Friday Review: Thunderbird (Miriam Black #4) by Chuck Wendig

My rating: 4 of 5 stars

This is the fourth installment in Wendig’s Miriam Black series. Miriam has a gift- or perhaps it is more of a curse: if she touches you, skin to skin, she sees your death. The when, where, and how of that death, whatever it may be. It’s not always pretty. Sure, there are the quiet, gentle glides into the darkness, but there are also gruesome murders, suicides, and the myriad other painful deaths that people experience. In this installment, Miriam is traveling to the Southwest to follow up on a clue revealed in the third book. She is seeking the seer Mary Scissors, who may have the power to lift the curse and free Miriam from her burdens. But, of course, things are never as they seem, and Mary turns out to be, if not a legend herself, a particularly difficult person to pin down. Add in a cult of terrorists bent on one big act of destruction, a young boy with a gift of his own running from those who would use him, and a few others with psychic powers of their own, and, once again, Miriam is thrown into the middle of a deadly mystery.
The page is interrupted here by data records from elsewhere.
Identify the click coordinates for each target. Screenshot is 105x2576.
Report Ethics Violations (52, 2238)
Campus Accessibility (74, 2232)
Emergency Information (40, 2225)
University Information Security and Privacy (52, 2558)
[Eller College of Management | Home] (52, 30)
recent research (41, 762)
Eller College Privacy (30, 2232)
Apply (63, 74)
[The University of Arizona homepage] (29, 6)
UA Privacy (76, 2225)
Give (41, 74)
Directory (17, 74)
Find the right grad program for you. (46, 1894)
I love Miriam Black. She’s sassy, bold, sarcastic, foul-mouthed, and extremely self-reliant. She’s also flawed, haunted by both her gift/curse and her own past, and she cares far more than she would ever admit about the people (well, most of them, anyway) she meets along her way. Once a drifter who used her power for her own gain, Miriam has changed over the course of the series. She has tried to help many of those whose unfair deaths she has seen, but she has also learned that in the grand scheme of everything, the balance of good and evil, life and death must be respected. For every life she saves, one must be sacrificed, and it is often Miriam who is left to set the balance right again. She’s changed over the series, and with one book left to go, it feels like the storm is gathering.
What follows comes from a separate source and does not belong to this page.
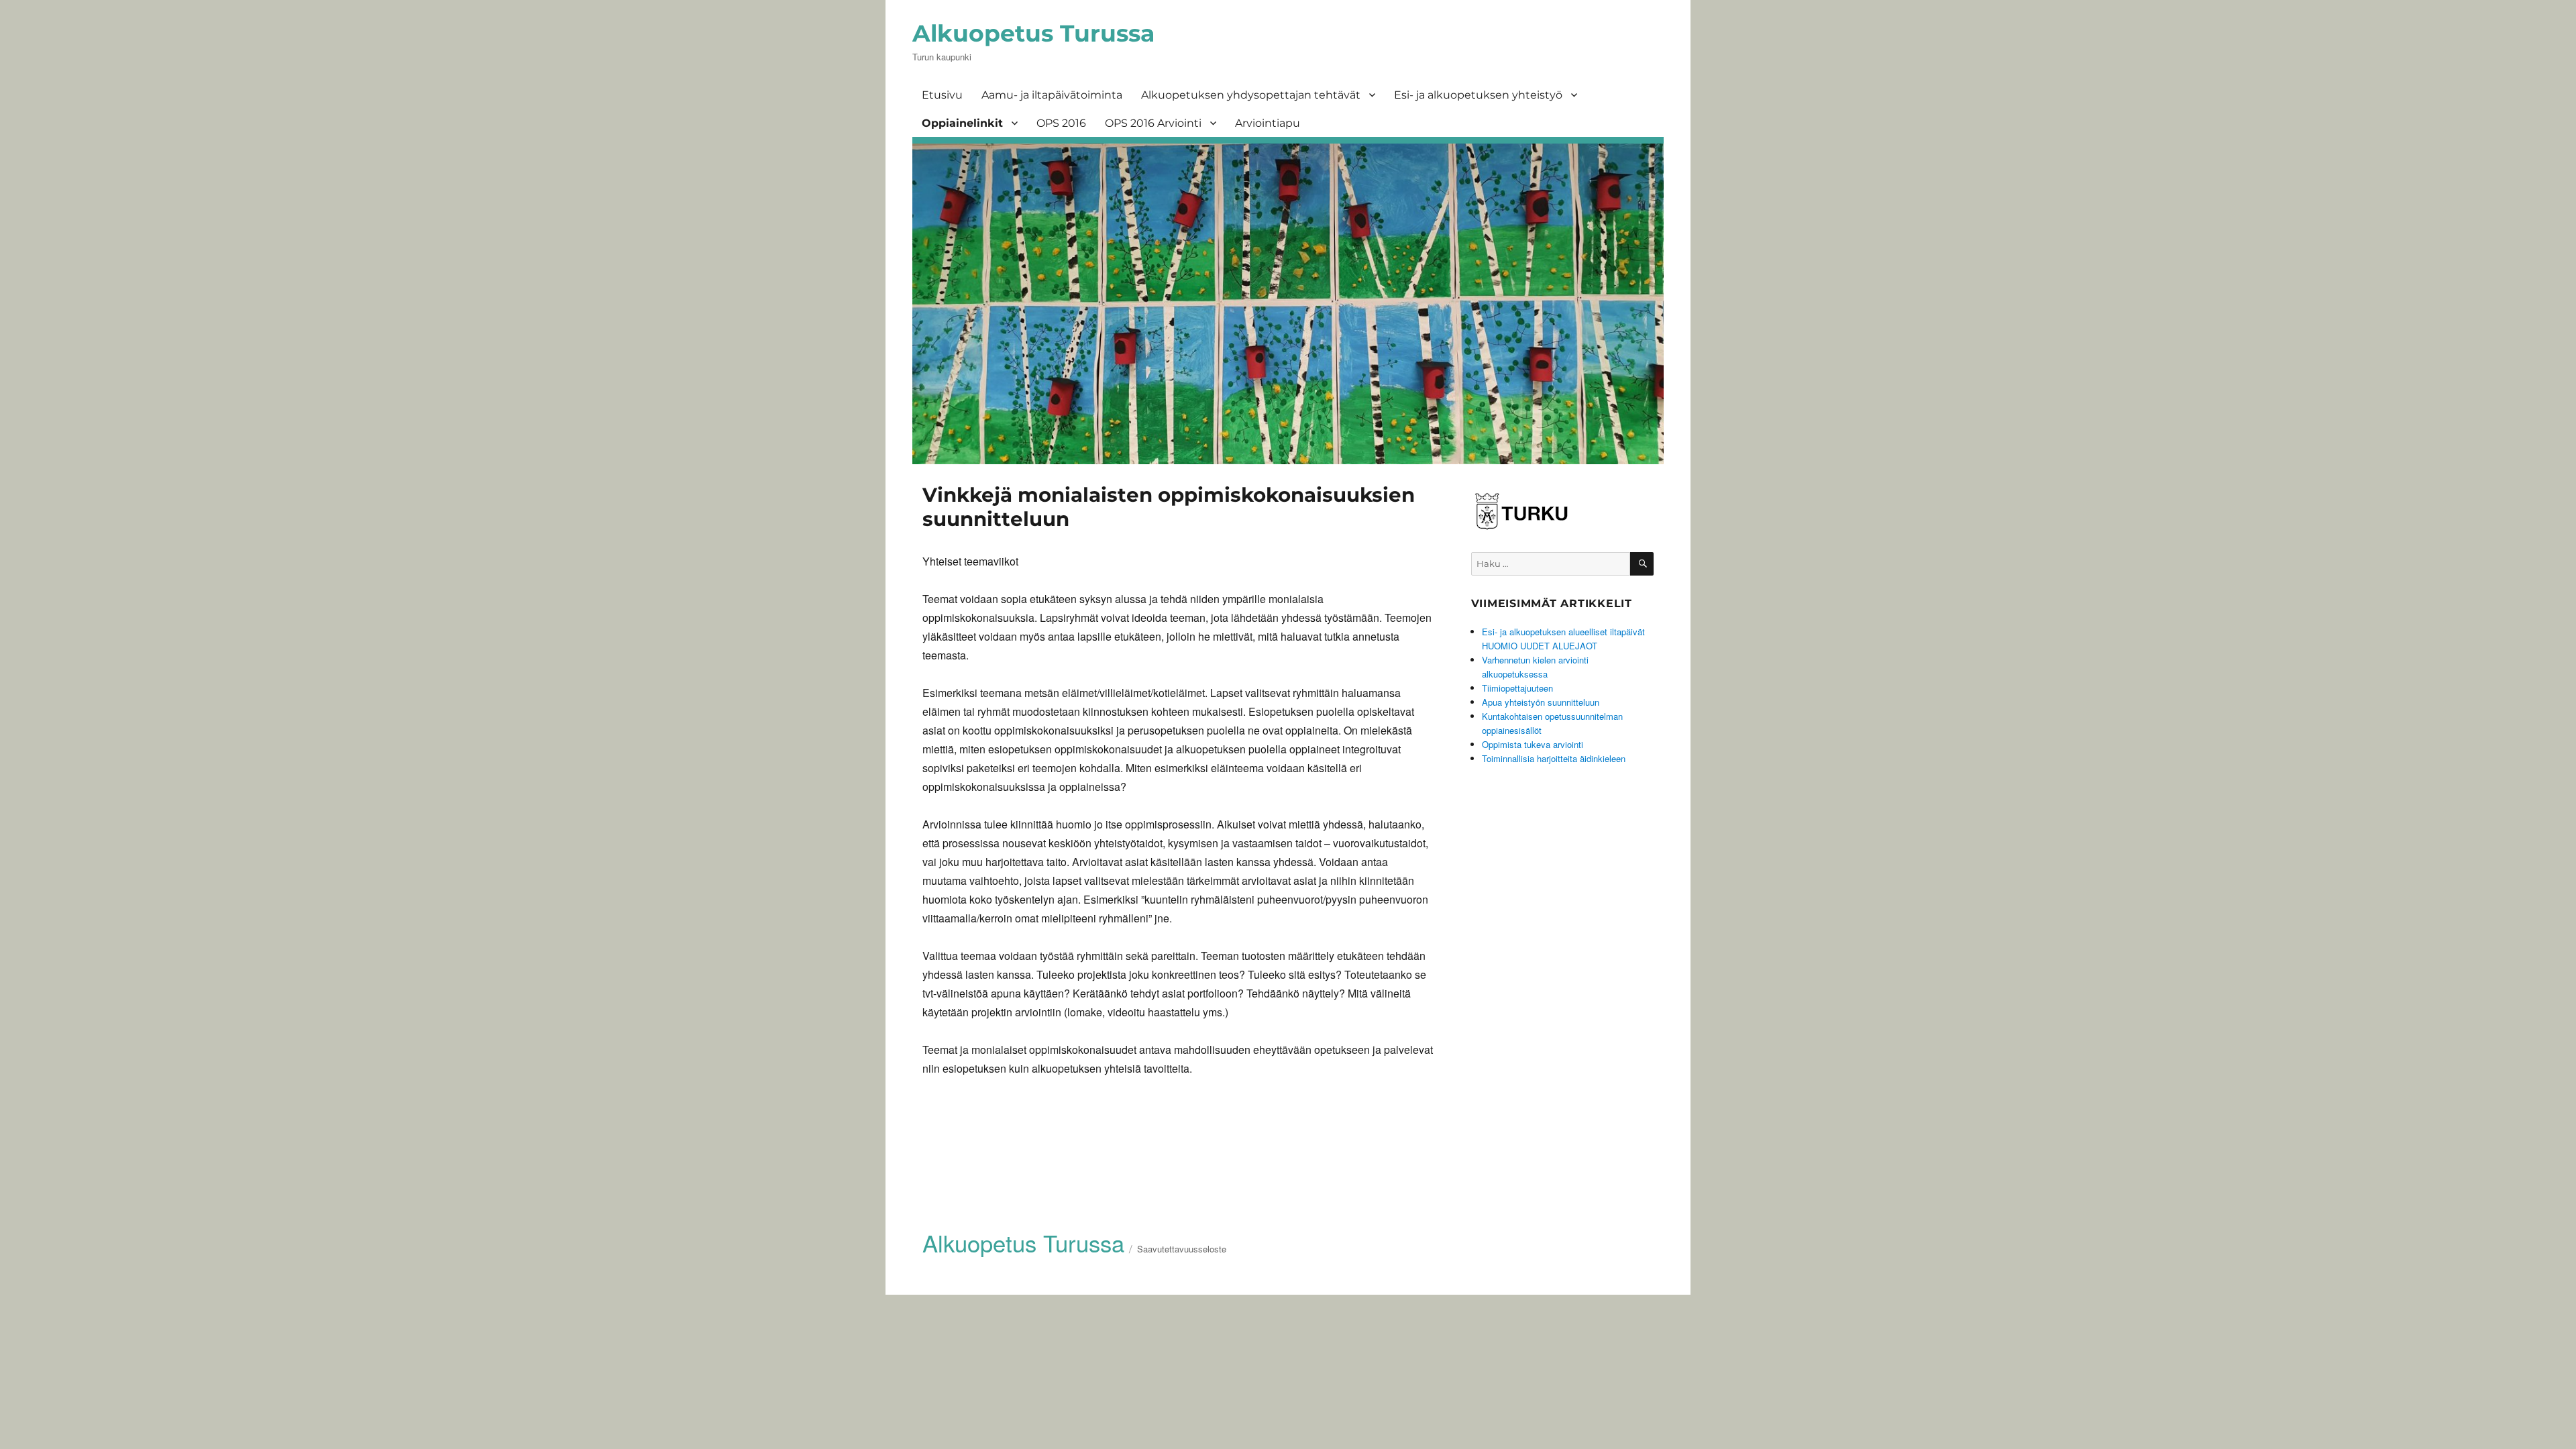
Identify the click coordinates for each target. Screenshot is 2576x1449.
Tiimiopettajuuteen (1517, 688)
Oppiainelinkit (962, 123)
Wendig has made a bit of a reputation for writing horror that grabs you and won’t let go. Miriam Black is no exception. The books can be grisly and shocking as any other in the genre (one, I admit, I generally don’t read. Wendig is an exception). But that’s not the sum and substance of his work. He writes characters that, if not wholly lovable, are people- good, bad, ugly, flawed, disillusioned, hopeful, kind, cruel- the gamut of what makes people real. This particular installment of the Miriam Black series is more character and perhaps somewhat less horror/grisly than previous books. But we see Miriam develop a lot over the course of the story, and it is that growth that helps point the way to the next, and last, book in the series. There are flashbacks interspersed in the story here that help round out the characters well, even if some of them were dropped into the action at a point that seemed to slow things down a bit much. The mythology surrounding Mary Scissors and the rest of the plot is laid out well without being preachy. The ending is satisfying and still leaves the reader eager to see what’s next for Miriam. The book, and the entire series (which you should read in order as the arc of Miriam’s growth is spread throughout), should appeal to those who like urban fantasy with a strong horror aspect. It’s not always pretty, and some of it is disturbing, but it’s fast-paced and leaves you wanting to read just a few more pages. Miriam will scare you, upset you, make you laugh and sob, and she will stick with you.